**Dataset records:**
☆ ☆ ☆ ☆
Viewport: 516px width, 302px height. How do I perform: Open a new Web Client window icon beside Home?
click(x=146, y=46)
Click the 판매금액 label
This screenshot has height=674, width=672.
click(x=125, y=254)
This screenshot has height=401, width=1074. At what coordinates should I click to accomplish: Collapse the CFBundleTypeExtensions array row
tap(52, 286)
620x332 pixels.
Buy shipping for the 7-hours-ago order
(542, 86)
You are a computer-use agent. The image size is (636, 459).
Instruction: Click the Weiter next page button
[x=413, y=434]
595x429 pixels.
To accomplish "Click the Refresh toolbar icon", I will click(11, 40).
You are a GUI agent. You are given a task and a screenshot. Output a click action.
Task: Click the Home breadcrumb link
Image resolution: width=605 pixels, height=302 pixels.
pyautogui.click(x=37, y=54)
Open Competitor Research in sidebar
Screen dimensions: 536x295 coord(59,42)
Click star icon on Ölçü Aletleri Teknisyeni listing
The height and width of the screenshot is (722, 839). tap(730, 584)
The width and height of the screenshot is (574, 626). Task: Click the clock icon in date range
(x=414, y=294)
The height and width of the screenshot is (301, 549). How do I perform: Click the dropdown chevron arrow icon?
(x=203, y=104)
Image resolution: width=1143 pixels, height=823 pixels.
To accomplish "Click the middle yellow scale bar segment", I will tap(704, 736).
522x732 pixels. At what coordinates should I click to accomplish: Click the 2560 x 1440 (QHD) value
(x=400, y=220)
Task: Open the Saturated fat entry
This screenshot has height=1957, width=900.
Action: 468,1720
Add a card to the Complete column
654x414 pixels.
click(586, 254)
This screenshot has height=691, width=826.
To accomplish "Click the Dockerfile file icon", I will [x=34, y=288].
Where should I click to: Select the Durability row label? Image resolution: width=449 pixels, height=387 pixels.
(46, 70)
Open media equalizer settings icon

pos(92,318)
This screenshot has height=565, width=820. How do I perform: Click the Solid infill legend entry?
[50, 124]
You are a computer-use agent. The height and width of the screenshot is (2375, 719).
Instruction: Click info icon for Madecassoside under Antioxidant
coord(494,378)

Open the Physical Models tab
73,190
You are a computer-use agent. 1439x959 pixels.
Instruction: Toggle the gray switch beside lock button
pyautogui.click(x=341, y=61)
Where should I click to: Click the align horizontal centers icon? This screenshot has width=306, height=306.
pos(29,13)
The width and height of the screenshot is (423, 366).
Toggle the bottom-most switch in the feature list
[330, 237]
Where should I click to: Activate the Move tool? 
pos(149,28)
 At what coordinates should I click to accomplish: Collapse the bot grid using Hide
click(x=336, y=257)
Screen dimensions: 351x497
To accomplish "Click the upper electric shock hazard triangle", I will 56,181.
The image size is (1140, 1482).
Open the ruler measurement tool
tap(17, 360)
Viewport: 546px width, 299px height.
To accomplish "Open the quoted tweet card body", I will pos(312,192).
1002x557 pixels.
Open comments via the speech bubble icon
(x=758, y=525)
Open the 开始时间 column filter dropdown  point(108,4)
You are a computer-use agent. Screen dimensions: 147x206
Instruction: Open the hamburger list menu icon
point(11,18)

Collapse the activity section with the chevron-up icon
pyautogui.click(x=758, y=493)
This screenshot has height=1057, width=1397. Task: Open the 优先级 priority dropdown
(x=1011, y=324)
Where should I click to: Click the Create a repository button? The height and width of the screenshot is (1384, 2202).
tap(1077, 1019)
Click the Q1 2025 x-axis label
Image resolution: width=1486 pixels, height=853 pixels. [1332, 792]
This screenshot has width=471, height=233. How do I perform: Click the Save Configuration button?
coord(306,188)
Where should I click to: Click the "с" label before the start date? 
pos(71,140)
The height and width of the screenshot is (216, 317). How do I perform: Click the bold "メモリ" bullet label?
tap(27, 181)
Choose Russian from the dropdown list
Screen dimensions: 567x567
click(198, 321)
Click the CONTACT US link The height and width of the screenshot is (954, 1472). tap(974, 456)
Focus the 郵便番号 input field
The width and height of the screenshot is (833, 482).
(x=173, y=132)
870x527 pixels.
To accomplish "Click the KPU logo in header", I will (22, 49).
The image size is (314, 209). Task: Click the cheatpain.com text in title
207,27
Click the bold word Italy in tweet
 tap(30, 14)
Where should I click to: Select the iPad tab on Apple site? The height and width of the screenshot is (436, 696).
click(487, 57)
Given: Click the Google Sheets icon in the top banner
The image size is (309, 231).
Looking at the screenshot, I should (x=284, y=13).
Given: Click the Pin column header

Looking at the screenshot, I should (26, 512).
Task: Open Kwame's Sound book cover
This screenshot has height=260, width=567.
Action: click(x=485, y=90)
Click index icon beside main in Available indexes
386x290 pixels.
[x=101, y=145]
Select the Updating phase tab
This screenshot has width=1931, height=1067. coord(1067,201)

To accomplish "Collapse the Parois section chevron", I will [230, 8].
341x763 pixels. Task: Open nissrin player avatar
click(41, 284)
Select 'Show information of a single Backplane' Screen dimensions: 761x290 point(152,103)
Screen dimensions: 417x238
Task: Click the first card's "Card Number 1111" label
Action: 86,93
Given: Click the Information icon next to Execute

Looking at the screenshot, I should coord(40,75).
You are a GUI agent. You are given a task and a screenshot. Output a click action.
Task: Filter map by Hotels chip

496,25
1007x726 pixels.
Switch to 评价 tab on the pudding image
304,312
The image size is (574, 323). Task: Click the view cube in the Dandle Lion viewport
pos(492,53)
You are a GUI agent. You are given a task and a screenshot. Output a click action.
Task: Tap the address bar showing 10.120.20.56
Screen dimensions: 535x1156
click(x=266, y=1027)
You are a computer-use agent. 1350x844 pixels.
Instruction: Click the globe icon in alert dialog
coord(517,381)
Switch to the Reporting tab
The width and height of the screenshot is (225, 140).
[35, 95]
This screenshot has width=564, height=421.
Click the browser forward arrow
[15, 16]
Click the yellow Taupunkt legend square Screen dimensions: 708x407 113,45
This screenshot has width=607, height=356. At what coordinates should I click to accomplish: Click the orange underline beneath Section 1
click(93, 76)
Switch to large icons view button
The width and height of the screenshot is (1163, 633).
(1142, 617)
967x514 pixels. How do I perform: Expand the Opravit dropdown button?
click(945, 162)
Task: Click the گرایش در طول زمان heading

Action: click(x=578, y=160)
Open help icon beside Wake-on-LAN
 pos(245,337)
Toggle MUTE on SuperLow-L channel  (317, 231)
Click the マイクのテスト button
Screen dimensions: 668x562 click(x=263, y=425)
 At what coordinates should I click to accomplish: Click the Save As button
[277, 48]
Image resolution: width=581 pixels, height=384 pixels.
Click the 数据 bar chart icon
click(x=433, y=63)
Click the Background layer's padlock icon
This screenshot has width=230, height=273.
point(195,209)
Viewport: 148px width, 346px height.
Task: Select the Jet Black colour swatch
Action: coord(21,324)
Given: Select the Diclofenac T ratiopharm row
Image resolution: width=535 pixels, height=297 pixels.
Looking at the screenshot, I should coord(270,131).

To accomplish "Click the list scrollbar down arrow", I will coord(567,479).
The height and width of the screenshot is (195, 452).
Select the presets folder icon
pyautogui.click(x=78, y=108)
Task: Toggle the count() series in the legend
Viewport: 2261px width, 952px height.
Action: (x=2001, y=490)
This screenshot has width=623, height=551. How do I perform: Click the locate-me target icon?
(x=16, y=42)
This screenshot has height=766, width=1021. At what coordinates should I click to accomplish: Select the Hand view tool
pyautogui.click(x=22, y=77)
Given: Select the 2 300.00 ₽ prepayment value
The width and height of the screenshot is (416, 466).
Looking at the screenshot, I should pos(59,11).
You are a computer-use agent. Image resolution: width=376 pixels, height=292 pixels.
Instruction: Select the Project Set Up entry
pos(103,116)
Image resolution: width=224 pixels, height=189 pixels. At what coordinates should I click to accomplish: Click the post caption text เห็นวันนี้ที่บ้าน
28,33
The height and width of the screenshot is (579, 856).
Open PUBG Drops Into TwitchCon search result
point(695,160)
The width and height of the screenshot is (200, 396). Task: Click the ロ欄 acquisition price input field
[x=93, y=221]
☆ ☆ ☆ ☆
**Work item:**
Pull out each line of the listing that holds the string "computer".

**Exercise response:**
You are a computer-use agent. The image size is (636, 459).
You are a computer-use agent. The height and width of the screenshot is (2375, 719).
You are a computer-use agent. 1439x959 pixels.
You are a computer-use agent. Screen dimensions: 147x206
You are a computer-use agent. 1350x844 pixels.
You are a computer-use agent. Image resolution: width=376 pixels, height=292 pixels.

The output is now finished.